● Text segment:

________________________________________

What things did Tricia do to help her become a product leader? Why does she place so much emphasis on listening first before acting? What advice does she have for early career product managers? How do you give yourself permission to ask more from your team? What work does Tricia do with the mental health advocacy nonprofit I’ll Go First?

Quotes From This Episode

I always paint the why behind what we’re trying to do, it helps people relate and gives you a chance to do what you’re trying to do. – Tricia Maia

I think communication is the most important quality of any product manager and product team. It’s where things can go right and it’s where things can go really wrong. – Tricia Maia

I had always thought you do good work, it gets seen and that’s that, but unfortunately, that’s not enough…it’s also how you package, market, and sell it for the value it’s creating for your users. – Tricia Maia

Transcription

Holly Hester-Reilly: Hi, and welcome to the Product Science Podcast, where we’re helping startups founders and products leaders build high growth products, teams, and companies through real conversations with people who’ve tried it, and aren’t afraid to share lessons learned from their failures along the way. I’m your host Holly Hester-Reilly Founder and CEO of H2R Product Science. This week on the Product Science Podcast I’m excited to share a conversation with Trisha Maya. Trisha is a product leader with nine years of experience in designing, launching, and scaling digital products across industries from startups to Fortune 15 companies. She has spoken and written on topics ranging from human centered design and the enterprise to digital inclusion and specializes in mobile platforms, design thinking and product growth. So Tricia, welcome.

________________________________________

● Instruction 1:
Reproduce the passage of the podcast episode text starting with "Holly Hester-Reilly: Hi, and" and going on through "So Tricia, welcome.", keeping every word unchanged.

● The input:
________________________________________

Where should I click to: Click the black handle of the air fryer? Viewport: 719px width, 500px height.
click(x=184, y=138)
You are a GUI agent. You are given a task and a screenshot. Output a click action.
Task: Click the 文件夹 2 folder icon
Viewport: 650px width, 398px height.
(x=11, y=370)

________________________________________

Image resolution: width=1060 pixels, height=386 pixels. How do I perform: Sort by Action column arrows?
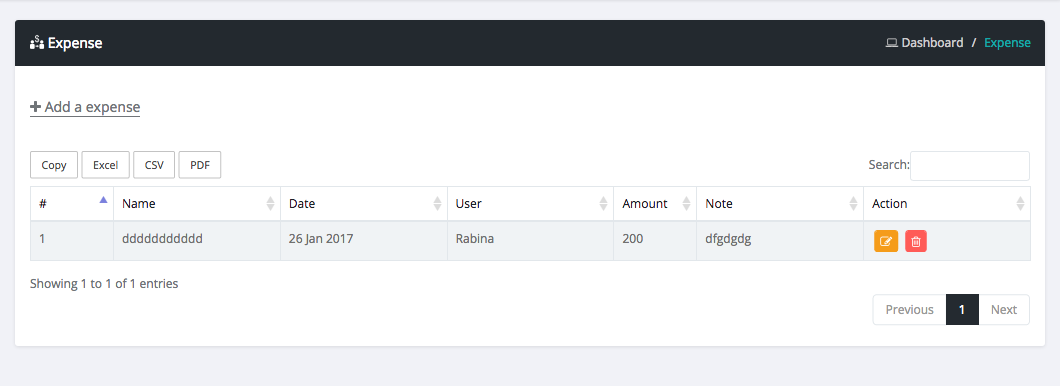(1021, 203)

________________________________________

● Instruction 2:
From the entries above, pull out each line that contains the string "width" and copy those lines unchanged.

● Correct response 1:
Holly Hester-Reilly: Hi, and welcome to the Product Science Podcast, where we’re helping startups founders and products leaders build high growth products, teams, and companies through real conversations with people who’ve tried it, and aren’t afraid to share lessons learned from their failures along the way. I’m your host Holly Hester-Reilly Founder and CEO of H2R Product Science. This week on the Product Science Podcast I’m excited to share a conversation with Trisha Maya. Trisha is a product leader with nine years of experience in designing, launching, and scaling digital products across industries from startups to Fortune 15 companies. She has spoken and written on topics ranging from human centered design and the enterprise to digital inclusion and specializes in mobile platforms, design thinking and product growth. So Tricia, welcome.

● Correct response 2:
Where should I click to: Click the black handle of the air fryer? Viewport: 719px width, 500px height.
Viewport: 650px width, 398px height.
Image resolution: width=1060 pixels, height=386 pixels. How do I perform: Sort by Action column arrows?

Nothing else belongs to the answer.